*TO BE DONE*.
• a. In the reasoning about dialog generation, why can't the code create a new dialog for a word that already has an unused one? Answer in one to three sentences.
• b. Pick up the reasoning about why the dialog code falls short of MIN_DIALOGS, starting after its last sentence.
Start of READING TEXT
Alternatively, maybe the code is supposed to generate dialogs even if there are existing ones for the same words. But in generate_dialogs_for_words, it checks check_unused_dialog_exists and skips creating a dialog if one exists. So perhaps the code is designed to have only one unused dialog per word. Thus, if there are not enough words, the code can’t generate the required number of dialogs.

So the root cause is that the code can’t generate dialogs if there aren’t enough words (teaching or pending) that don’t already have an unused dialog. Therefore, the user’s test case may be encountering a situation where the number of available words (without existing dialogs) is less than dialogs_needed, leading to fewer dialogs being generated.

To fix this, the code needs to generate dialogs even if it requires creating multiple dialogs per word. But that’s probably not intended. Alternatively, maybe the code should prioritize creating multiple dialogs for the same word if necessary. However, the current logic prevents that because check_unused_dialog_exists returns True if there’s any existing dialog for that word and profile.

Another angle: maybe the get_words_in_state function is returning an empty list. For example, if a profile has no words in ‘teaching’ or ‘pending’ states, then ensure_minimum_dialogs returns an empty list, leading to no new dialogs. But that’s a separate issue.

Wait, let’s look at the ensure_minimum_dialogs function:

First, it tries teaching_words. If there are any, it generates dialogs for them (but only those without existing dialogs). Then, if still needed, it takes pending_words up to remaining_needed.

But if there are no teaching_words, it skips to pending_words.

So the problem could be that even after processing teaching and pending words, the total generated is still less than dialogs_needed. The code does not handle this case; it just returns whatever was generated. But according to the user’s requirement, they need to ensure a minimum of MIN_DIALOGS. So if the code can’t generate enough, perhaps it’s a problem with the data (not enough words) or the code’s logic.

But the user’s question is about why the code sometimes generates fewer than MIN_DIALOGS. So the answer is that when the number of available words (teaching and pending) that don’t already have an unused dialog is less than dialogs_needed, the code cannot generate enough new dialogs.
End of READING TEXT
Start of MATERIAL PROVIDED
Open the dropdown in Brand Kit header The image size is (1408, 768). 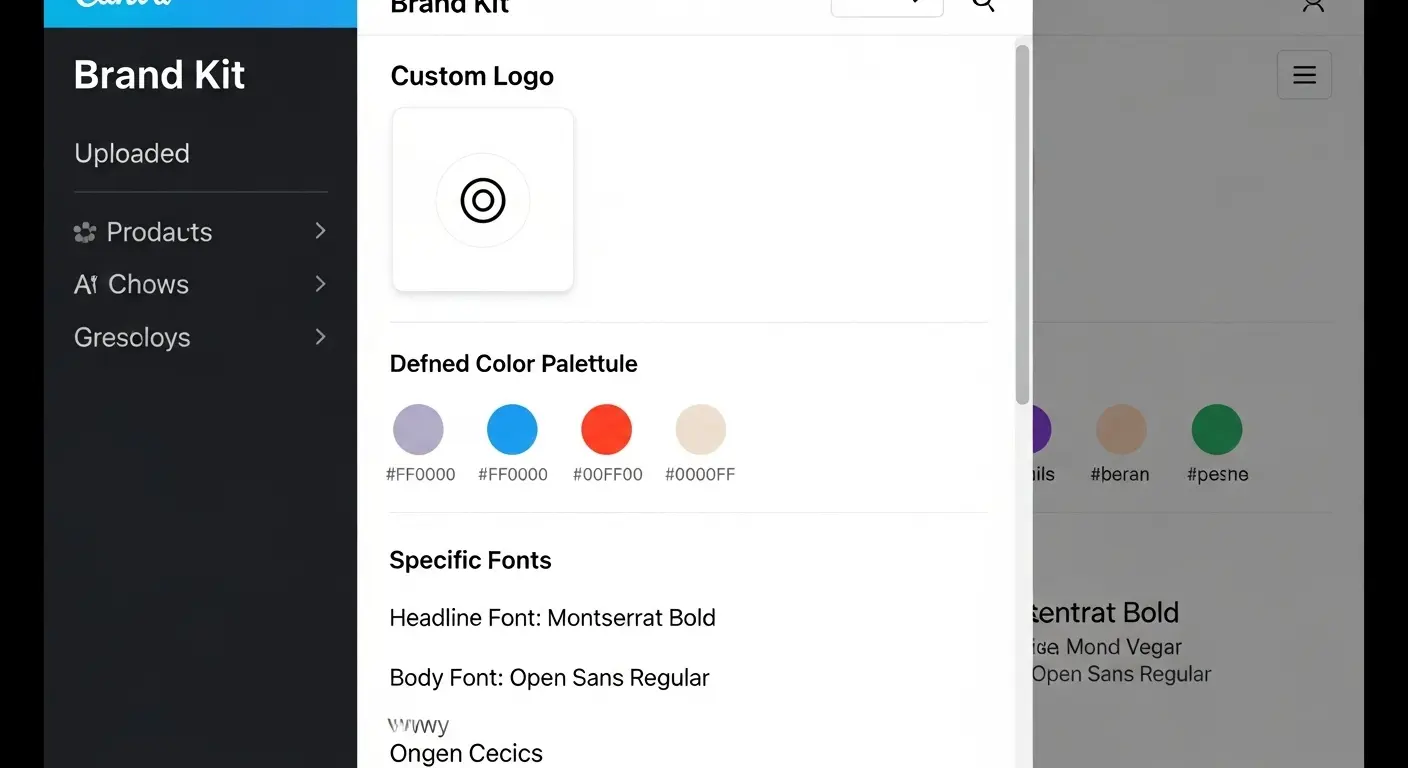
End of MATERIAL PROVIDED
*RESPONSES*.
• a. In generate_dialogs_for_words, the code calls check_unused_dialog_exists, which returns True if any existing dialog exists for that word and profile. When it does, the code skips creating a dialog, so each word gets at most one unused dialog.

• b.
Possible solutions:

1. Allow creating multiple dialogs per word even if there’s already an unused one. But the current logic (check_unused_dialog_exists) prevents that. So removing that check would allow creating multiple dialogs per word. However, this might not be intended, as maybe each word should have only one active dialog.

2. If there are not enough words, maybe the code should create dialogs using other words (e.g., from other states). But according to the current code, it’s only using teaching and pending states.

3. The code could log a warning or error if it can’t generate enough dialogs, but that doesn’t solve the problem.

Alternatively, maybe there’s a bug in the code where it doesn’t process all available words. Let’s look at the generate_dialogs_for_words function. It loops through all words in the list (teaching or pending) and checks if an unused dialog exists. If not, creates a new one. So the number of new dialogs added here is equal to the number of words in the list that don’t have existing unused dialogs. So even if there are 10 teaching words but 5 have existing dialogs, generate_dialogs_for_words would generate 5 new dialogs.

But in the code for ensure_minimum_dialogs, when processing teaching_words, it does new_dialogs.extend( … generate_dialogs_for_words(teaching_words, … )). So if teaching_words has 5 words, each without existing dialogs, then generate_dialogs_for_words would create 5 dialogs, which is correct.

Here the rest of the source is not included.